In fact, as analysts like Namrata Goswami point out, the Chang’e missions’ founder Ouyang Ziyuan himself has pointed out the possibilities offered by the moon in improving life on earth. Reports suggest that an official with the China Aerospace Science and Technology Corporation has even proposed creating an “Earth-Moon Special Economic Zone” by 2050. As if that was not enough, Belt and Road Initiative proponents also gush about how China’s influence is “rocketing above the heavens.”

Both NASA and Trump recognize the commercial value of Earth’s only natural satellite, with the latter issuing an executive order April this year that paved the way for mining the moon and otherwise using resources from other celestial bodies.

But what these discussions do not tend to factor in is the economic viability of such projects. Consider the 2015 study by Birkbeck College, London professor Ian Crawford, which looked at the question of the commercial feasibility – in terms of costs and benefits – of mining the moon. A Space.com review of Crawford’s work has him pithily saying, when it came to the economic payoffs of such ventures: “It’s quite complicated… It’s not simple at all.” Another, much more recent, study based on statistical simulations show that moon mining becomes commercially feasible only if governments fund prospecting missions first.

Simply put, while it is clear that the moon is abundant in certain natural resources, the possibility of mining them for use on Earth in the medium term – which would involve obvious questions of a transportation system that scales up well using currently available technologies, not to mention the costs of the mining processes itself – is less than clear. (A more promising idea would be to mine resources in space for use there, as opposed to hauling them back to Earth.)

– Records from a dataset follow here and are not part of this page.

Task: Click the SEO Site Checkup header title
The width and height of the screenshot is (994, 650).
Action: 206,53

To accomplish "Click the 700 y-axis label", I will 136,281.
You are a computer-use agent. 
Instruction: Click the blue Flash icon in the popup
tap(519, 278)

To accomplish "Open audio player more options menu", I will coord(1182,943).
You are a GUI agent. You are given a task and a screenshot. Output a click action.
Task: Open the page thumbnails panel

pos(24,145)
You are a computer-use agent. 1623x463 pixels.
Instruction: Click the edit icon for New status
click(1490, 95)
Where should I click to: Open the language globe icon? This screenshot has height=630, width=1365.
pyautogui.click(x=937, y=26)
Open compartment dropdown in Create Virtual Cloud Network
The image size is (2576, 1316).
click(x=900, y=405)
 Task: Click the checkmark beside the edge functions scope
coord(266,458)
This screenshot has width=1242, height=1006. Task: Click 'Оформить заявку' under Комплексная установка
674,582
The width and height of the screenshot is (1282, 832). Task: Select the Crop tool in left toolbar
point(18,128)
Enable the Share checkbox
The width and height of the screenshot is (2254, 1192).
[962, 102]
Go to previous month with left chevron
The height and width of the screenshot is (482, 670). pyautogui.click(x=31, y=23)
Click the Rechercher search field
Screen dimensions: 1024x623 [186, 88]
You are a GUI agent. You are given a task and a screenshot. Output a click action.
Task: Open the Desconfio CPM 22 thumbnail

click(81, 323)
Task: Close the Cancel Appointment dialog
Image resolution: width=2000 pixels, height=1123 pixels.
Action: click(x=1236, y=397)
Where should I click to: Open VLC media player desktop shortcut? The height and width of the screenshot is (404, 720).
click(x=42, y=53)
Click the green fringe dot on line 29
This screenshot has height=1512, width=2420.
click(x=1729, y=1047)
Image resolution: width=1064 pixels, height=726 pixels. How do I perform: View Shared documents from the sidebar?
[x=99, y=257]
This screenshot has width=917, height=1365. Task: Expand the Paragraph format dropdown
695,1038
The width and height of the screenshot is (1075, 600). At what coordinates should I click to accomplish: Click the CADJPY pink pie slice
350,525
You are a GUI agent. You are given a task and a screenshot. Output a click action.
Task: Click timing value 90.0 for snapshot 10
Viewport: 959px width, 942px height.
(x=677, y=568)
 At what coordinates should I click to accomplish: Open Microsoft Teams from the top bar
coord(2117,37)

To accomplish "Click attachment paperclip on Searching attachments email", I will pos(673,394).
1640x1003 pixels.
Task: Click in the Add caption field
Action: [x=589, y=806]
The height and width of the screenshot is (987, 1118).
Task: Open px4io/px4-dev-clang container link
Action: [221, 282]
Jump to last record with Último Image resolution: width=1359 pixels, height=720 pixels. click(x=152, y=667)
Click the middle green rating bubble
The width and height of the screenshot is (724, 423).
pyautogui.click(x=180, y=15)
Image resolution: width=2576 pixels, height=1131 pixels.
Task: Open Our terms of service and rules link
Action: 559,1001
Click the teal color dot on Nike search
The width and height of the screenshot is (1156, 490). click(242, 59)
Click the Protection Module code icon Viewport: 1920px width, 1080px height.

All this needs to be kept in mind in the run-up to when the samples gathered by the Chang’e 5 return to Earth. Some of the commentary that will follow would inevitably point to what this means in terms of China’s ability to control resources on the moon. But perhaps to understand how all this could go for China (or the United States, in the unlikely circumstance that President Joe Biden shares Trump’s moon-mining enthusiasm), one needs to keep one’s eyes firmly fixed on Earth, as project after project through the Belt and Road Initiative languishes due to insufficient attention to their commercial viability despite grand plans and glossy starts.